[Data for locating words and elements]
## START

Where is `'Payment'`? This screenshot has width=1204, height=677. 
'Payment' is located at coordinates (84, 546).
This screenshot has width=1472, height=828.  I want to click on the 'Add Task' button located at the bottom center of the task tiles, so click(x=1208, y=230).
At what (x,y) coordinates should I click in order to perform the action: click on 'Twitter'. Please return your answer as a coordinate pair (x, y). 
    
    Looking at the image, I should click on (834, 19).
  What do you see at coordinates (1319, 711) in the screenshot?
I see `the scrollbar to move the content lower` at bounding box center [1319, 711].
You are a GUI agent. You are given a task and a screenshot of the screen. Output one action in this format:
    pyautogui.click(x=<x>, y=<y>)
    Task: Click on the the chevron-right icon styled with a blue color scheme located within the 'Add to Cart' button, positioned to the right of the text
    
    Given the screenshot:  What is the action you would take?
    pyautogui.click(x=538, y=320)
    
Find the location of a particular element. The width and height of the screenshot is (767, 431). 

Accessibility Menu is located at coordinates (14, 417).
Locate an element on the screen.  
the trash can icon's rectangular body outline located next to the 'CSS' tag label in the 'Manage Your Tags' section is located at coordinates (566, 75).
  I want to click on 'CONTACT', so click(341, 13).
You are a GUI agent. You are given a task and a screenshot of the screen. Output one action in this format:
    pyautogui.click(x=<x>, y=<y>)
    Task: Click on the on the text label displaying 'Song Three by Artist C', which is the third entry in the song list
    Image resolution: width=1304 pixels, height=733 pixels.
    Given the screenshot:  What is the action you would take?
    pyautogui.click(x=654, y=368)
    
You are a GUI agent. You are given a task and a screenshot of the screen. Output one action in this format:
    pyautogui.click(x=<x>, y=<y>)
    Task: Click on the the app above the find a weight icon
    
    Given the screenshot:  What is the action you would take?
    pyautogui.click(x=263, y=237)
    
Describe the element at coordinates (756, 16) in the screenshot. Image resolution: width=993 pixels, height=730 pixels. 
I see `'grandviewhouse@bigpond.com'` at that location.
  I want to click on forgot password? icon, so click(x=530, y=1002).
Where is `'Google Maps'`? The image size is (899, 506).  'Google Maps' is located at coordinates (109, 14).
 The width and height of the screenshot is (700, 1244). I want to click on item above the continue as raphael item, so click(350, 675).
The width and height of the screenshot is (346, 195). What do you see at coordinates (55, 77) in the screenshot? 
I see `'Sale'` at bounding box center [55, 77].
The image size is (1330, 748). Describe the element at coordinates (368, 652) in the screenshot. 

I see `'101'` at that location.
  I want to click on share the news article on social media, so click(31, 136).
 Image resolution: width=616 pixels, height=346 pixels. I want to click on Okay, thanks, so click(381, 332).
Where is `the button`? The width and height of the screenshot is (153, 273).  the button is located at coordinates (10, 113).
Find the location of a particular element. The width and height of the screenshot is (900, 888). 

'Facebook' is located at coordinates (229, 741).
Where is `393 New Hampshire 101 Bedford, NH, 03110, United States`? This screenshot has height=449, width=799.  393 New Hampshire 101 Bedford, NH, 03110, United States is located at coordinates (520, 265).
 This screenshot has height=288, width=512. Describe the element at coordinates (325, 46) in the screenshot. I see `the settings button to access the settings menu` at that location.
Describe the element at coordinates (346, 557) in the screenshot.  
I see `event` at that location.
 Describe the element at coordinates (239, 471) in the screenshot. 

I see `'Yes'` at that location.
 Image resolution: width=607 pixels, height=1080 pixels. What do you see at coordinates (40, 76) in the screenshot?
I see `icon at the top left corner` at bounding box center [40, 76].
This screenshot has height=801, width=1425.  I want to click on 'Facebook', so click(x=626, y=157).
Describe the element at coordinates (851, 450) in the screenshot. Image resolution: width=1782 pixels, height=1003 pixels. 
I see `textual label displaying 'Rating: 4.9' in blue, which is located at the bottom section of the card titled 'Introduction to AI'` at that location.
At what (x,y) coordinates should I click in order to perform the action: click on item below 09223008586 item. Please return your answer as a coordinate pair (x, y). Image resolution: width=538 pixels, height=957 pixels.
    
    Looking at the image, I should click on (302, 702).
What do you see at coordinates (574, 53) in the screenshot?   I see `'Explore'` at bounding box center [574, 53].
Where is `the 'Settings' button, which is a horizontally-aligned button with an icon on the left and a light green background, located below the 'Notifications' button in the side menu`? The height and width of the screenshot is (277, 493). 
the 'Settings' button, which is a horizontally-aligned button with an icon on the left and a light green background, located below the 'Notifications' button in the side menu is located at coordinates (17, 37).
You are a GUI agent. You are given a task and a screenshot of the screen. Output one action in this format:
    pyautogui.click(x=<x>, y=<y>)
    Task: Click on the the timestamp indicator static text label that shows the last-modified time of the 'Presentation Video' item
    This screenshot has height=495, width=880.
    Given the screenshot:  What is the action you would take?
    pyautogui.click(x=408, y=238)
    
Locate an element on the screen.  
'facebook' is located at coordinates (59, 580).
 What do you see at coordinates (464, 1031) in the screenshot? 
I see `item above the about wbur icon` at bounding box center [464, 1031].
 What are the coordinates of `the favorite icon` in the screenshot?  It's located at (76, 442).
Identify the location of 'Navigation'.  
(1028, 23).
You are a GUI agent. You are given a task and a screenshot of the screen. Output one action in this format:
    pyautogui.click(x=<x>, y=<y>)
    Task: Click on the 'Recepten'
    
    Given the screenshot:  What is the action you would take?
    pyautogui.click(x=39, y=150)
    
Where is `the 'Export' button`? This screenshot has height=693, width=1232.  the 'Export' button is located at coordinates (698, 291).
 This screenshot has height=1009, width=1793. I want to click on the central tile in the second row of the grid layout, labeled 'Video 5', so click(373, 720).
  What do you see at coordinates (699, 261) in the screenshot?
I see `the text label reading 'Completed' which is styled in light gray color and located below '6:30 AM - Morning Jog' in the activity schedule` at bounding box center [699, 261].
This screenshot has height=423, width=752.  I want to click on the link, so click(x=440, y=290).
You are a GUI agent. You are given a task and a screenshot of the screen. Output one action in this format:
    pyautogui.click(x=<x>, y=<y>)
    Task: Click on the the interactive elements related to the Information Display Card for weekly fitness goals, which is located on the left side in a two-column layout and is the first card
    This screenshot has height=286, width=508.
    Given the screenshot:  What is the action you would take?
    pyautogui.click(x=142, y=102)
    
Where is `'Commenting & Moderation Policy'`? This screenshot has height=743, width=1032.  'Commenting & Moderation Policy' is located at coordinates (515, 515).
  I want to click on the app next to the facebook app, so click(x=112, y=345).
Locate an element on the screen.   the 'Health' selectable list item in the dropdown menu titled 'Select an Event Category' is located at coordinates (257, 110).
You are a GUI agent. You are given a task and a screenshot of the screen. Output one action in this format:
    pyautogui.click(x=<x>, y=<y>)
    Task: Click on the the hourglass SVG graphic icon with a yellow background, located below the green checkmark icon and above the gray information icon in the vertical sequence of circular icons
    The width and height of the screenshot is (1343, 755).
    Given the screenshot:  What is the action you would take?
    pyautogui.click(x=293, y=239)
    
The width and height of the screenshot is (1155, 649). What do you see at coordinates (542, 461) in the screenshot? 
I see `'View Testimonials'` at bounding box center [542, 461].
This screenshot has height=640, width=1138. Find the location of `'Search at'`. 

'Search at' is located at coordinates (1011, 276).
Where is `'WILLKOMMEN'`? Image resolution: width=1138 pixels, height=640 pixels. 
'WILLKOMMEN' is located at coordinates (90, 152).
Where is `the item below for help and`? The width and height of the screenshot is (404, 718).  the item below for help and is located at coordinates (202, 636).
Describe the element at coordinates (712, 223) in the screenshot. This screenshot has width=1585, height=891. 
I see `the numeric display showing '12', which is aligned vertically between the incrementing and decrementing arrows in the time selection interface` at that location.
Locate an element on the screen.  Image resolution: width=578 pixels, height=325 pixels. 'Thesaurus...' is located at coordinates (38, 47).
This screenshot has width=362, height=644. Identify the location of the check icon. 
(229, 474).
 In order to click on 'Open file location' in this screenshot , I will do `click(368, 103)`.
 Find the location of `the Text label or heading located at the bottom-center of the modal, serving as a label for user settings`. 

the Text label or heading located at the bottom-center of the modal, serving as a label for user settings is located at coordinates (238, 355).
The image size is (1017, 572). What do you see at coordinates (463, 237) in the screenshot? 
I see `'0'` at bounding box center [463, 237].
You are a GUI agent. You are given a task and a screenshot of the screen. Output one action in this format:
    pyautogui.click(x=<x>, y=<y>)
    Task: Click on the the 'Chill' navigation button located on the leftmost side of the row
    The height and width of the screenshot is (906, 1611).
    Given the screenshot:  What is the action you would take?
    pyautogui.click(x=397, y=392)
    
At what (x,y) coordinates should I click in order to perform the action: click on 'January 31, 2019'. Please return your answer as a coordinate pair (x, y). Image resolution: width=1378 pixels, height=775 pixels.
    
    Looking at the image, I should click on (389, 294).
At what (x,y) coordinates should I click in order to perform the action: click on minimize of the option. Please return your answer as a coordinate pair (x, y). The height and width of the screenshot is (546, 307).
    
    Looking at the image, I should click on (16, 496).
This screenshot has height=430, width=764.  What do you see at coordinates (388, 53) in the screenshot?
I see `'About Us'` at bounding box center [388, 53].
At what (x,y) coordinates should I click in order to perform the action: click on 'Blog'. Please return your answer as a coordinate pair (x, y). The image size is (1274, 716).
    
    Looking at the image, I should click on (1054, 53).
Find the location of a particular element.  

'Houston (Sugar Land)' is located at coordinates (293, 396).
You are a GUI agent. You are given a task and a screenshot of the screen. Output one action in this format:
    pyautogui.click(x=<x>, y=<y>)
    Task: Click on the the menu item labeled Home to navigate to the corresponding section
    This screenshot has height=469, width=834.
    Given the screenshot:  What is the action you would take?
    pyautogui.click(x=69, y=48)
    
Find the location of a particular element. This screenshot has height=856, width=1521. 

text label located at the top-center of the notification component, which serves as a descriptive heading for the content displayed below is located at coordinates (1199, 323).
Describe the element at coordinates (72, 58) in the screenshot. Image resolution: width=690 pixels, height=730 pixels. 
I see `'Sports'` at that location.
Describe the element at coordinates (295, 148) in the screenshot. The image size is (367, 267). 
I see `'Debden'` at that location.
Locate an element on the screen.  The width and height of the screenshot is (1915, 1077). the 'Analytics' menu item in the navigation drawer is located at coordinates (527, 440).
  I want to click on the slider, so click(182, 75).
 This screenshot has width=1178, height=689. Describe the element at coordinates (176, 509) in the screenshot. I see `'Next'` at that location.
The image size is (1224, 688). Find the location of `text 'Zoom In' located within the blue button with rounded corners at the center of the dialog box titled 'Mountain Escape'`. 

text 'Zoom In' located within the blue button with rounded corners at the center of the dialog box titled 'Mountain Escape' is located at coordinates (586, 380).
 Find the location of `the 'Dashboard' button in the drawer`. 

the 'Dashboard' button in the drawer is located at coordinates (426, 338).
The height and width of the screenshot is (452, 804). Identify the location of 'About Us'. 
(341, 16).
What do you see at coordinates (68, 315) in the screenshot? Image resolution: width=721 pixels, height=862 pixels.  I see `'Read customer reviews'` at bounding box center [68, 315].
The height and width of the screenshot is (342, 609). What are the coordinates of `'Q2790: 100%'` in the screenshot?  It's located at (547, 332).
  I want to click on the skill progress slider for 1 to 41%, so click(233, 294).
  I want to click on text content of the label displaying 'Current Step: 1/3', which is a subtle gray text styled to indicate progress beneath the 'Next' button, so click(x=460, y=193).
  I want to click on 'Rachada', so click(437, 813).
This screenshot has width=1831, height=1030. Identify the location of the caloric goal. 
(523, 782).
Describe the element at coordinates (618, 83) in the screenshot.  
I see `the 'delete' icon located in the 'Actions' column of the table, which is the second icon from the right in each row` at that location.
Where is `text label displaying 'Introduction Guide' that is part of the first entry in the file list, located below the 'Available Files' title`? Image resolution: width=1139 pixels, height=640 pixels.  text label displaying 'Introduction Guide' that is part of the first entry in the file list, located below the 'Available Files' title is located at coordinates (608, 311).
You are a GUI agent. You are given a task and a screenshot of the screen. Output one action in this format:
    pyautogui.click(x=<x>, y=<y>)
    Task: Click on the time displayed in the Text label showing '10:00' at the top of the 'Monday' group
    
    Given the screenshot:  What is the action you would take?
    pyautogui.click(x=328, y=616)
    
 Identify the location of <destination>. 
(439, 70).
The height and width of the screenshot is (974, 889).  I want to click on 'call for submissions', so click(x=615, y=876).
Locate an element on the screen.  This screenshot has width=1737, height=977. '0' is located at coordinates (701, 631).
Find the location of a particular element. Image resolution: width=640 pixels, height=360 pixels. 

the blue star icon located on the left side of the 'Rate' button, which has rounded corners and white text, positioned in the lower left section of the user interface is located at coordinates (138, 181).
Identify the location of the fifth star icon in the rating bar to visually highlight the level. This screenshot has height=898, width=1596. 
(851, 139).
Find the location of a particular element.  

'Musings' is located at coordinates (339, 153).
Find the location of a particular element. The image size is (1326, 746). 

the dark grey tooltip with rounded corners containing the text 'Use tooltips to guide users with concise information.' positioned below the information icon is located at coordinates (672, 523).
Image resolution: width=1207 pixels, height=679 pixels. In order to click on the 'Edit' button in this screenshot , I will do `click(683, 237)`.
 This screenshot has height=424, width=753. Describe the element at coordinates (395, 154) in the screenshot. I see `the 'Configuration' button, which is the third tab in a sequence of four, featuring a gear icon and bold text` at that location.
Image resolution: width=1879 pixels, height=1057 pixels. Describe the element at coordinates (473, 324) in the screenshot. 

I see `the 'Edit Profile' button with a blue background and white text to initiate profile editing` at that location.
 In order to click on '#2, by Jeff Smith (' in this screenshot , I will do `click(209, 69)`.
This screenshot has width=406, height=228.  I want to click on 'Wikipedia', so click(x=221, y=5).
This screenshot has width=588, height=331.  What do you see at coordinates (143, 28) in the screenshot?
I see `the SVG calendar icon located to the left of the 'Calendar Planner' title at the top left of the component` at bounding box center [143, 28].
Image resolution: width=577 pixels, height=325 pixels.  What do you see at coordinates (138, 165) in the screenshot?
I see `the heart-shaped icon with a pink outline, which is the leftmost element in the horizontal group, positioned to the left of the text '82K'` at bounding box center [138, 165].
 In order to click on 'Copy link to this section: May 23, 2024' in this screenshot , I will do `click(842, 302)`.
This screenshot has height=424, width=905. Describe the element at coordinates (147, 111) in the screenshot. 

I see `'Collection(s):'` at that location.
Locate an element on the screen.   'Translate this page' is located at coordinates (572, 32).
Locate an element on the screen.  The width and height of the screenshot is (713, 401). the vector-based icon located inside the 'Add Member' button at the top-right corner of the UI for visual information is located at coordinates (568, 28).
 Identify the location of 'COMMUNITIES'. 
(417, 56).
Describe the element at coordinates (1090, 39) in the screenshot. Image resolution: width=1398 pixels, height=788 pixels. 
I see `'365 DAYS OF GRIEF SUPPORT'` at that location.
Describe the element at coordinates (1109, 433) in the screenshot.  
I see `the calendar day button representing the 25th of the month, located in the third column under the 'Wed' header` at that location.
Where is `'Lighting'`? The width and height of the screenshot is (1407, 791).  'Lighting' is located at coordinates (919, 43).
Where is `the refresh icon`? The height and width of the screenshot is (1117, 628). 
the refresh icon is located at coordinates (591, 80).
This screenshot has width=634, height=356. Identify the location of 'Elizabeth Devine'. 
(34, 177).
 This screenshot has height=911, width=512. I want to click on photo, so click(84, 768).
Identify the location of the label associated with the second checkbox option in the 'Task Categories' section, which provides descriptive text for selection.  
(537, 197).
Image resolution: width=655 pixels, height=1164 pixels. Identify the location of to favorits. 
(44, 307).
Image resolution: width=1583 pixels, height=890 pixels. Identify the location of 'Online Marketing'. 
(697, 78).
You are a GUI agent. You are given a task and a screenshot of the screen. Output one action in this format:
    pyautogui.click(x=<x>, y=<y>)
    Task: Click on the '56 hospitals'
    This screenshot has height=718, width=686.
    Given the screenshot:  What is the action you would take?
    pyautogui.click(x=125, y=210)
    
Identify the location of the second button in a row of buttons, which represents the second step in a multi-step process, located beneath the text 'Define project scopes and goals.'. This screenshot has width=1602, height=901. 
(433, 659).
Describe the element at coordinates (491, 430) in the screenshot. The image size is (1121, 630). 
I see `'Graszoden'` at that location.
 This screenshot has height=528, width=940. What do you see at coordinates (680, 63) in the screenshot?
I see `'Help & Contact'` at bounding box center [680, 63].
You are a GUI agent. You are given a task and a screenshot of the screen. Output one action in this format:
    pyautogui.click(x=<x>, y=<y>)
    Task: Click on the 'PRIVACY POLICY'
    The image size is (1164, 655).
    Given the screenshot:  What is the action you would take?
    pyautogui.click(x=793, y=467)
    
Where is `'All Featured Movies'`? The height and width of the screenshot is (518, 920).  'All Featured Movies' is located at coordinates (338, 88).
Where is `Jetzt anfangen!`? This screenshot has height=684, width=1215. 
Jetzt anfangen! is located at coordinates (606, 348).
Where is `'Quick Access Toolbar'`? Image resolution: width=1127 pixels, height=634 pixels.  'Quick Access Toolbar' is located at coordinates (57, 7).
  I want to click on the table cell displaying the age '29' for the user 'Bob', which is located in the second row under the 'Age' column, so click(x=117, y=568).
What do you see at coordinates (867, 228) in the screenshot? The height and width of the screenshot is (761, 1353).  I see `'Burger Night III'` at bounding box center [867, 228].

## END

TASK REQUIREMENTS: Please copy the part that opens with the line containing "is (767, 431)." and closes with the line containing "center [55, 77].", swapping "GUI agent" for "interface agent" and leaving everything else unchanged.

SOLUTION:
Find the location of a particular element. The width and height of the screenshot is (767, 431). 

Accessibility Menu is located at coordinates (14, 417).
Locate an element on the screen.  
the trash can icon's rectangular body outline located next to the 'CSS' tag label in the 'Manage Your Tags' section is located at coordinates (566, 75).
  I want to click on 'CONTACT', so click(341, 13).
You are a interface agent. You are given a task and a screenshot of the screen. Output one action in this format:
    pyautogui.click(x=<x>, y=<y>)
    Task: Click on the on the text label displaying 'Song Three by Artist C', which is the third entry in the song list
    Image resolution: width=1304 pixels, height=733 pixels.
    Given the screenshot:  What is the action you would take?
    pyautogui.click(x=654, y=368)
    
You are a interface agent. You are given a task and a screenshot of the screen. Output one action in this format:
    pyautogui.click(x=<x>, y=<y>)
    Task: Click on the the app above the find a weight icon
    
    Given the screenshot:  What is the action you would take?
    pyautogui.click(x=263, y=237)
    
Describe the element at coordinates (756, 16) in the screenshot. Image resolution: width=993 pixels, height=730 pixels. 
I see `'grandviewhouse@bigpond.com'` at that location.
  I want to click on forgot password? icon, so click(x=530, y=1002).
Where is `'Google Maps'`? The image size is (899, 506).  'Google Maps' is located at coordinates (109, 14).
 The width and height of the screenshot is (700, 1244). I want to click on item above the continue as raphael item, so click(350, 675).
The width and height of the screenshot is (346, 195). What do you see at coordinates (55, 77) in the screenshot? 
I see `'Sale'` at bounding box center [55, 77].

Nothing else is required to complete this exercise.